Unlimited jd 02-20-2012 02:22 PM

I'm gonna guess you were hoping for quite a few more than you have on it before you got this deep

articfriends 02-20-2012 03:47 PM

They look like they have 300+ hours on them, I freshen my blown 540 every 120 or so hours and they have always looked like new (h series running on a 4340 crank that is permatoughed ) running about .0028-.003 main and .0033-.0035 main or so clearence, Smitty

GPM 02-20-2012 04:12 PM

Doesn't look good, any gas in the oil ?

bajabob 02-20-2012 05:24 PM

ya running too rich will do that

yschmidt 02-20-2012 08:23 PM

I never had gas in the oil. They never ran really rich either. I'll add some pictures of the cranks in the morning.

GPM 02-20-2012 08:30 PM

Any chance of detination ?

mike tkach 02-20-2012 08:38 PM

they dont look that bad to me,im not good at guessing,how many hrs do they have,and what brand and weight oil do you use?

mike tkach 02-20-2012 08:43 PM

i forgot to ask,what brand are the bearings?

stevesxm 02-21-2012 03:42 AM


Originally Posted by yschmidt (Post 3622178)
I did a leakdown on my motors coming out of my boat...it's been all downhill since then.

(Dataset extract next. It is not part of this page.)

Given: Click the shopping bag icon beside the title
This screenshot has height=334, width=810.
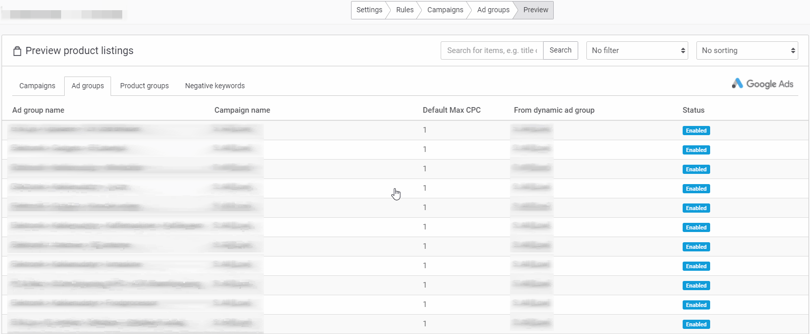Looking at the screenshot, I should pyautogui.click(x=17, y=51).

Guess how many hours are on these bearings?

Mains


i would suggest those bearings are not "mechanically damaged" i would suggest that they are prematurely " worn out " by virtue if an extremely bad assembly. it would appear to me that the clearences were squeaky tight and allowed no oil film to speak of and generated very very high local temps. i see no evidence of them being pounded or extruded and they are all exactly the same. the fact that they are all the same points to some machining error like a bad align bore that the assembler never recognized

in my opinion , the person that built this assy simply assembled the kit as they got it with no regard to clearences.

it certainly could have been a oil pan full of fuel but if you say no then thats that. this is simple lack of lubrication throughout the entire system... not some local random failure.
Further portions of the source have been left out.